VP-Ulm: Nicht einmal die EDV bewältigt den Wiener Nebengebührenkatalog

Untragbare Zustände bei den Wiener Linien

Wien (OTS) - "Dass Hunderte Mitarbeiter der Wiener Linien seit knapp vier Monaten, bedingt durch eine neue Software, weniger Lohn erhalten und somit mit massiven Problemen konfrontiert sind, ist schlichtweg inakzeptabel", so ÖVP Wien Gemeinderat Wolfgang Ulm, Mitglied der gemeinderätlichen Personalkommission in einer ersten Reaktion zur Berichterstattung in der Tageszeitung "Kurier".

"Das ist ein Beispiel für Bürokratie und Schlamperei bei den Wiener Stadtwerken. Doch es ist nicht verwunderlich, werden die ausgegliederten Bereiche doch der Kontrolle der Opposition gänzlich entzogen. Es gibt kein Rede-, Frage- und Beschlussrecht bei ausgegliederten Rechtsträgern der Gemeinde Wien. Dies führt dazu, dass es zu derartigen Fehlleistungen kommt, die auf dem Rücken der Steuerzahler und der Mitarbeiter ausgetragen werden. Ohne Kontrolle durch die Opposition läuft in Wien sehr viel schief", so Ulm weiter.

"Es ist darüber hinaus bezeichnend, dass nicht einmal ein EDV-System den Wiener Nebengebührenkatalog bewältigen kann. Wir fordern eine sofortige Besoldungsreform, damit dieses Zulagenunwesen der Vergangenheit angehört. Die vielen Nebengebühren reduzieren nämlich jenen Gehaltsbestandteil, auf den ein Rechtsanspruch besteht. Das System führt zu einer unerträglichen Abhängigkeit der Bediensteten von Rathausbürokratie und Gewerkschaft, letztlich von der SPÖ", so der Gemeinderat weiter.

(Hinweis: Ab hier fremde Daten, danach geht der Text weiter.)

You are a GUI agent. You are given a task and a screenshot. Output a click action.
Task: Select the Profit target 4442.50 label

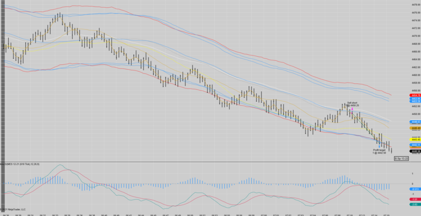tap(379, 151)
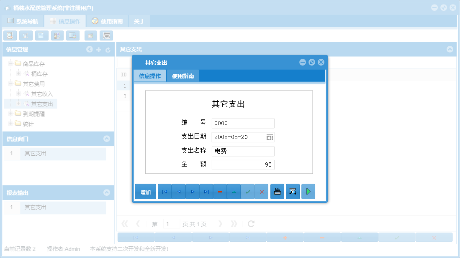The width and height of the screenshot is (460, 258).
Task: Click the refresh icon on 信息管理 header
Action: [x=108, y=49]
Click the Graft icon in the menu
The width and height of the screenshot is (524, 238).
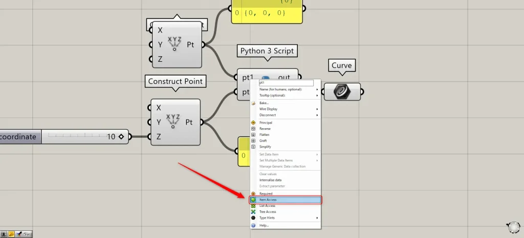tap(253, 140)
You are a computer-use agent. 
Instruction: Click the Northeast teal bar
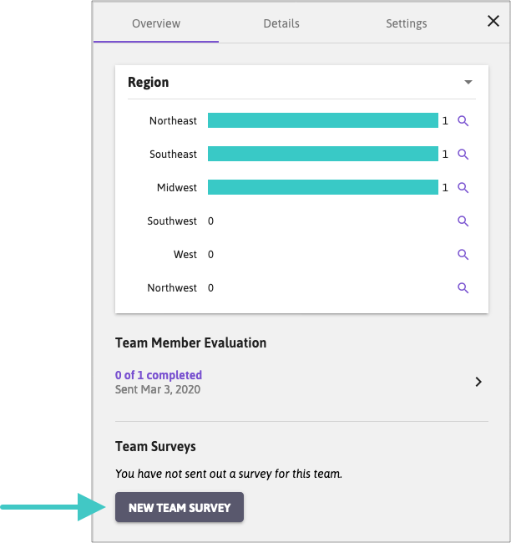[322, 121]
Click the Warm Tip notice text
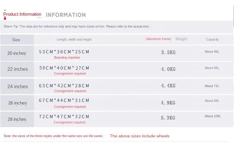The image size is (234, 143). (76, 26)
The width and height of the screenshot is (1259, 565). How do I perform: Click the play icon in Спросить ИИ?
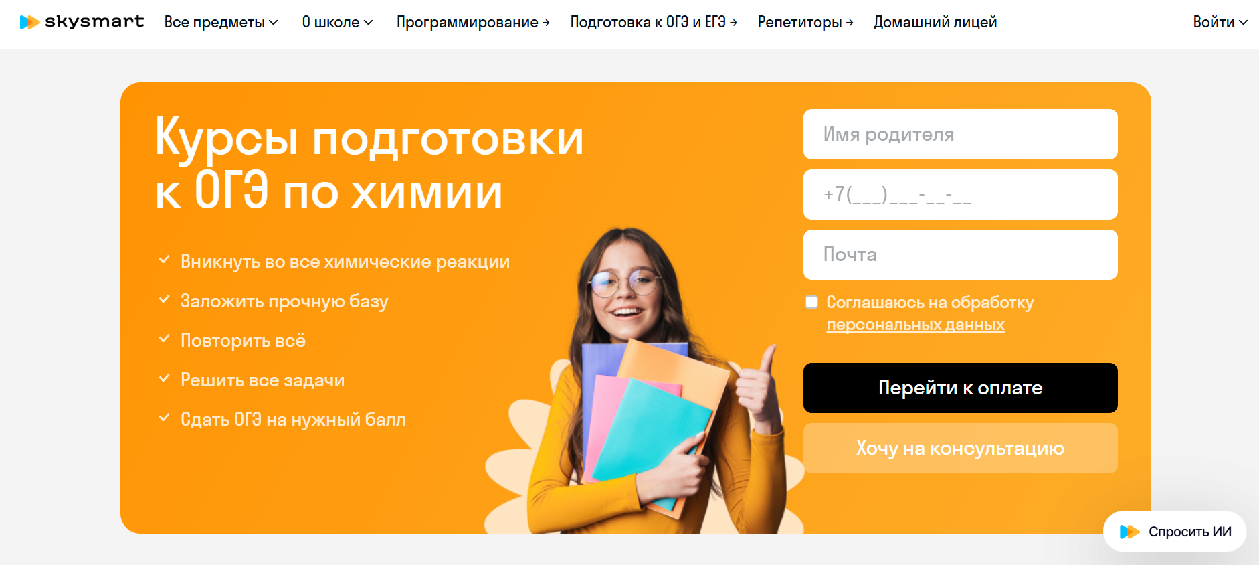1130,532
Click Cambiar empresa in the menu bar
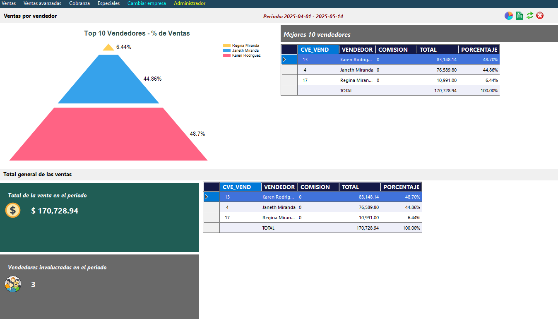The width and height of the screenshot is (558, 319). pos(147,3)
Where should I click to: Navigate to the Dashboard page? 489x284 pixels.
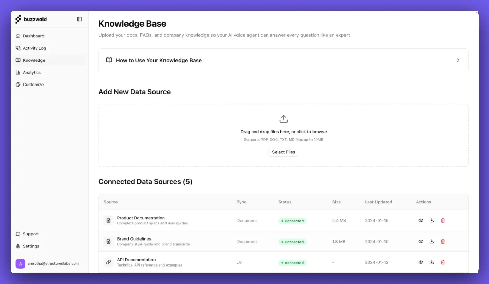33,36
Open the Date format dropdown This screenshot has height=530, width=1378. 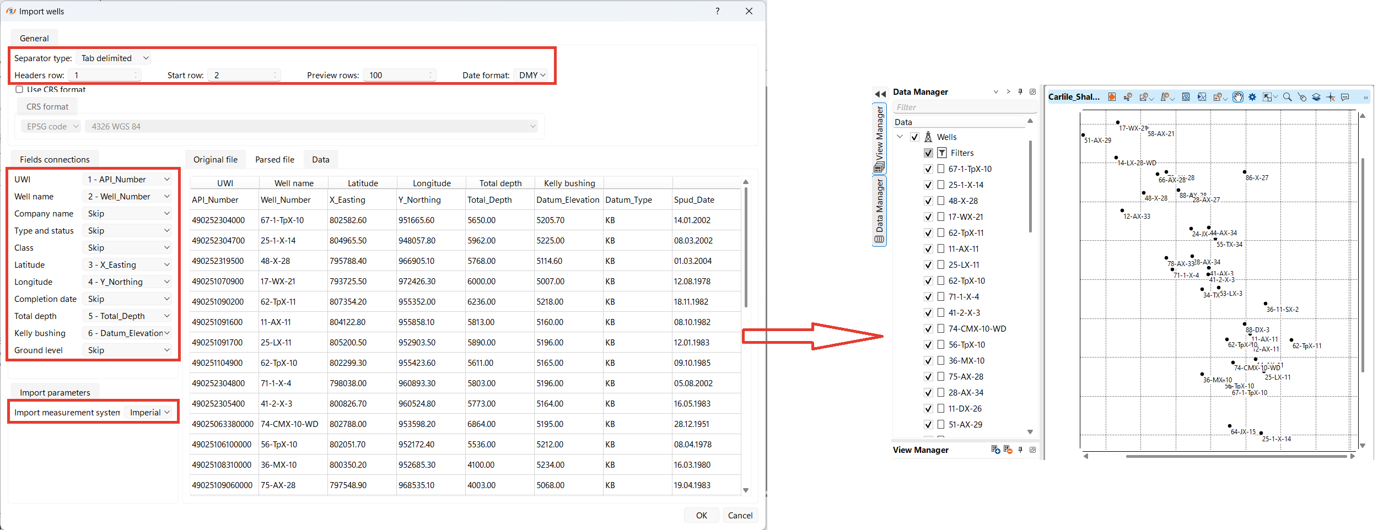(532, 75)
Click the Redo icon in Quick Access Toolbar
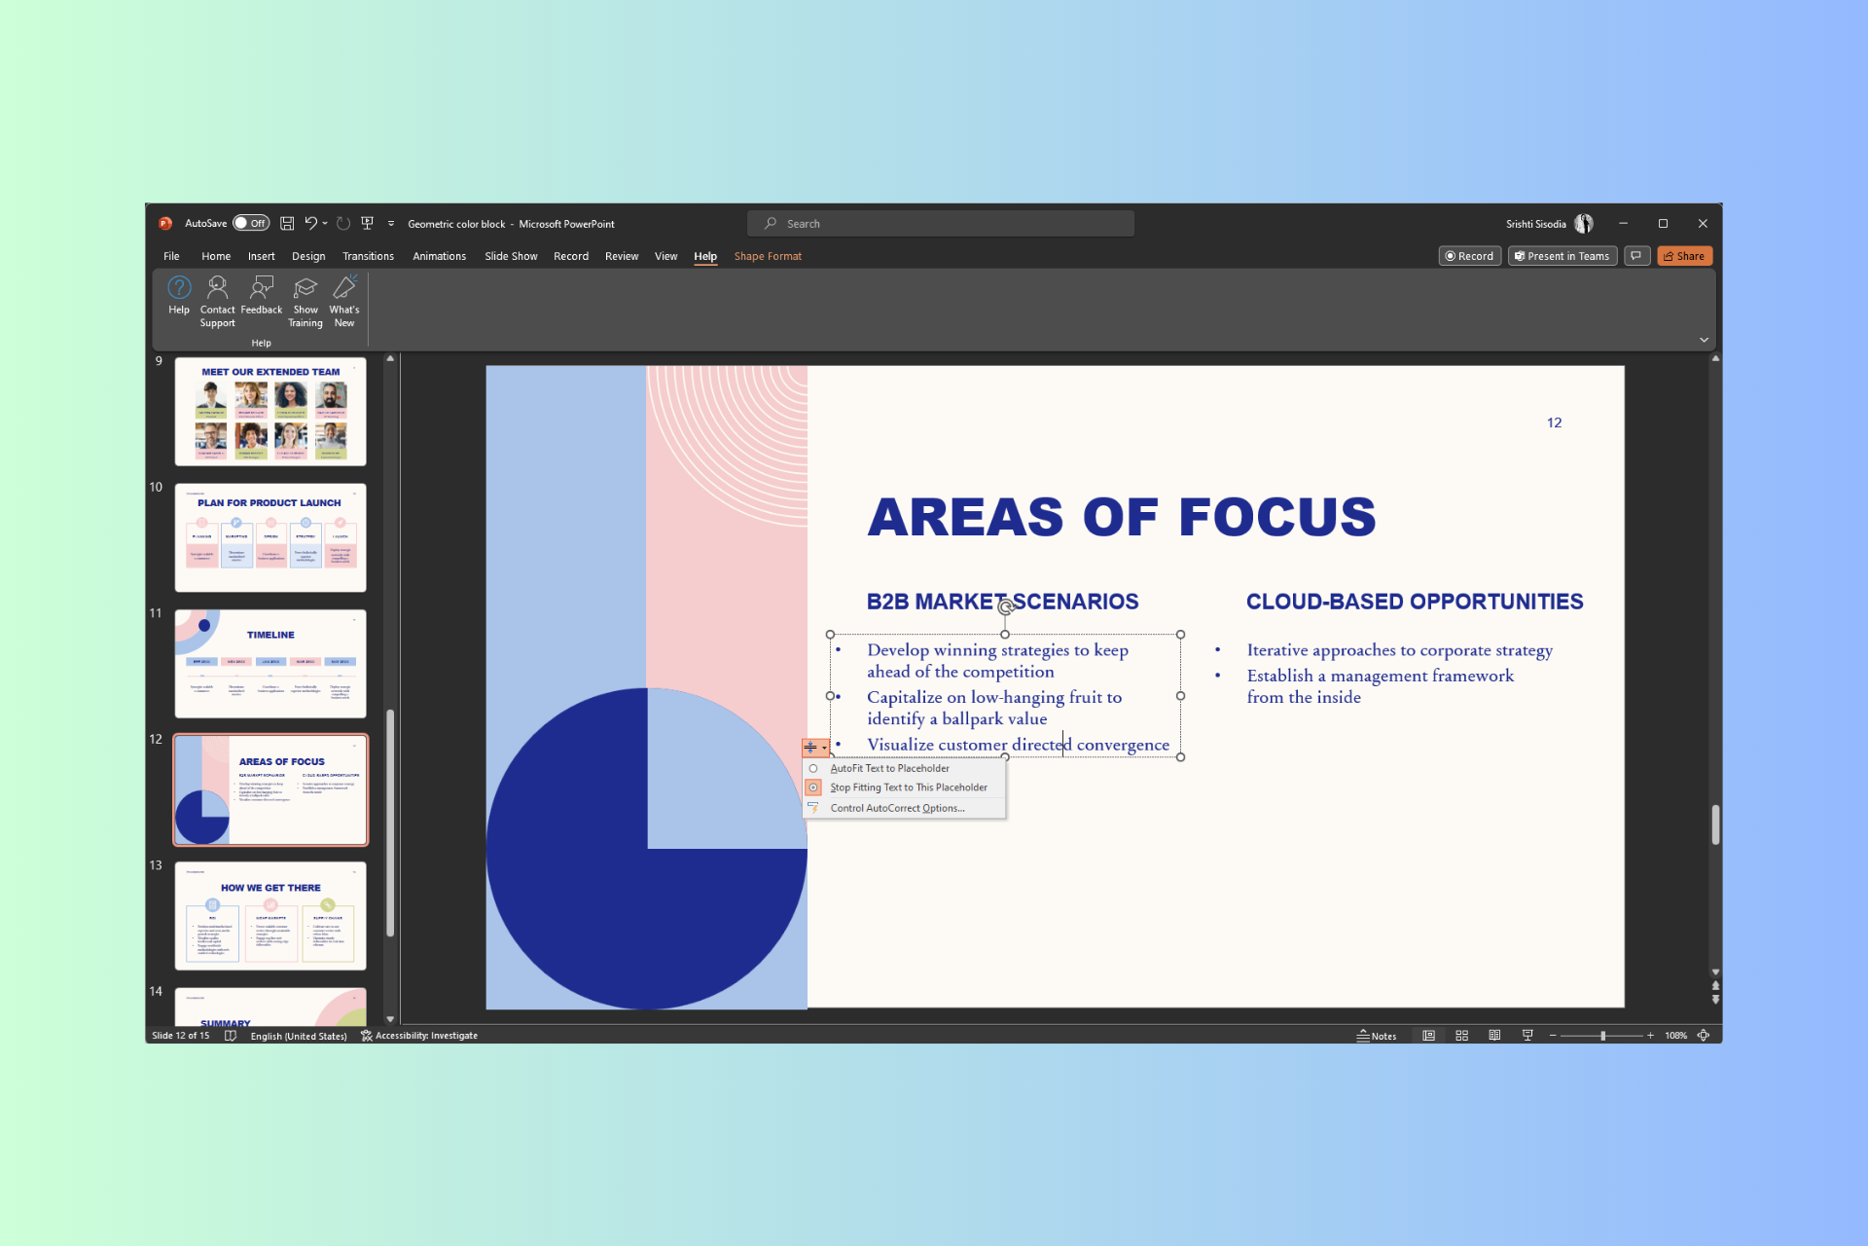Screen dimensions: 1868x1246 [343, 224]
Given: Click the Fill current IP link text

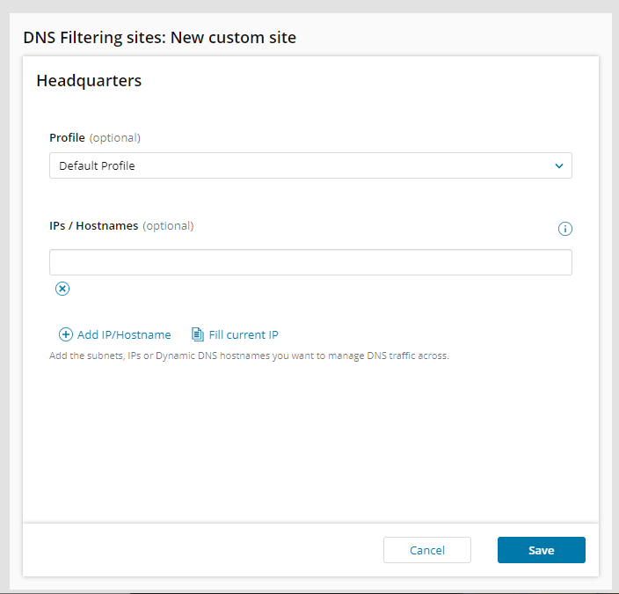Looking at the screenshot, I should tap(244, 334).
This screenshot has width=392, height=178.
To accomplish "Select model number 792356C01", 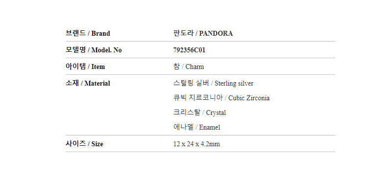I will [189, 50].
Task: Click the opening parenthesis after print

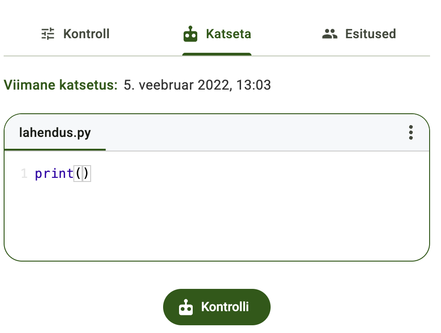Action: (x=78, y=173)
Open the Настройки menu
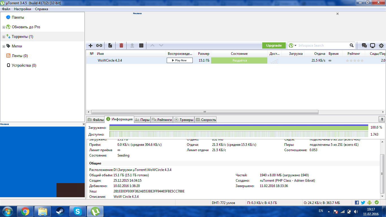 point(23,9)
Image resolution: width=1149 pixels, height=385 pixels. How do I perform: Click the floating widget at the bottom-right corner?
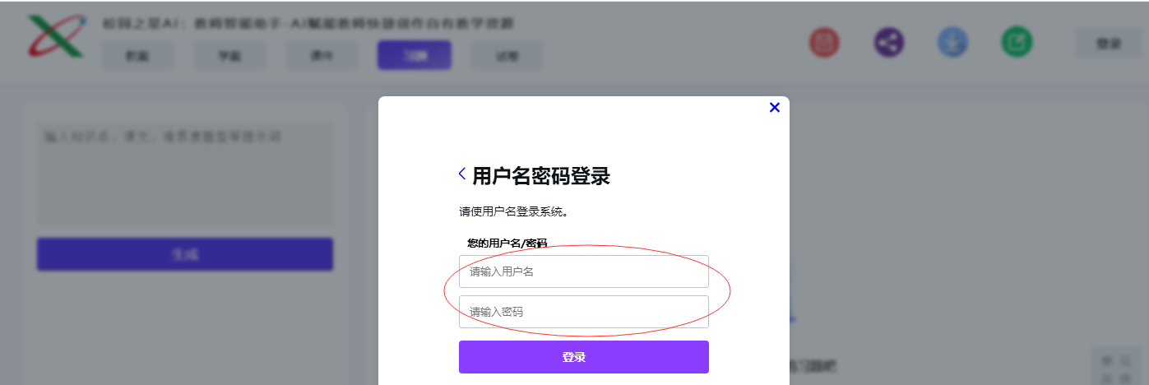pyautogui.click(x=1116, y=367)
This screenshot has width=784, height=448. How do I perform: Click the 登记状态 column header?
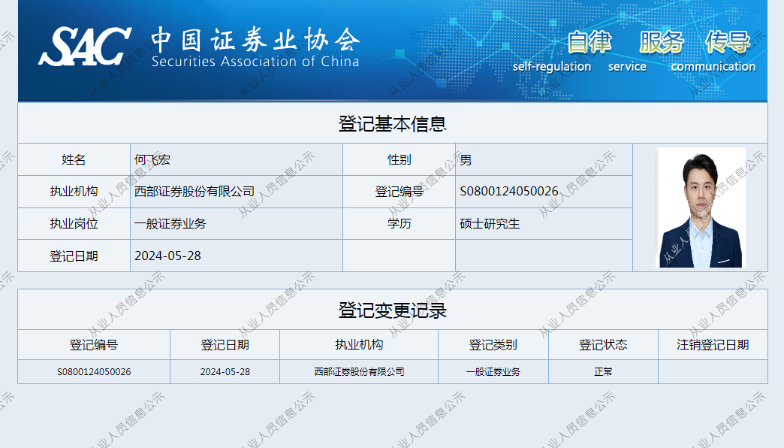(x=603, y=345)
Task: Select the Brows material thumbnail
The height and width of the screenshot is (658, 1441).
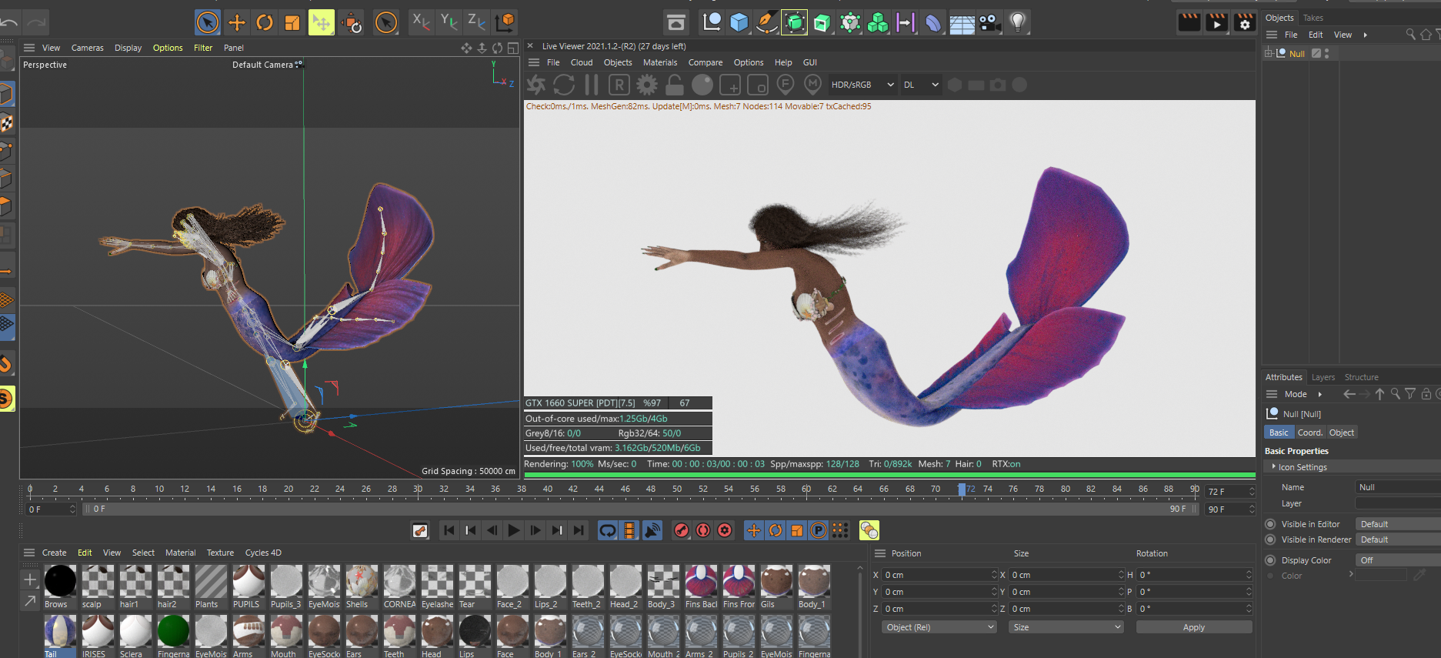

"Es muss nun schleunigst dafür gesorgt werden, dass diese Fehler berichtigt werden und ein ordnungsgemäßer Betrieb sichergestellt wird. Ein Vertrösten der Wiener Stadtwerke bis zum Sommer stellt eine Bankrotterklärung für die angeblich so gut verwaltete Stadt dar", so Ulm.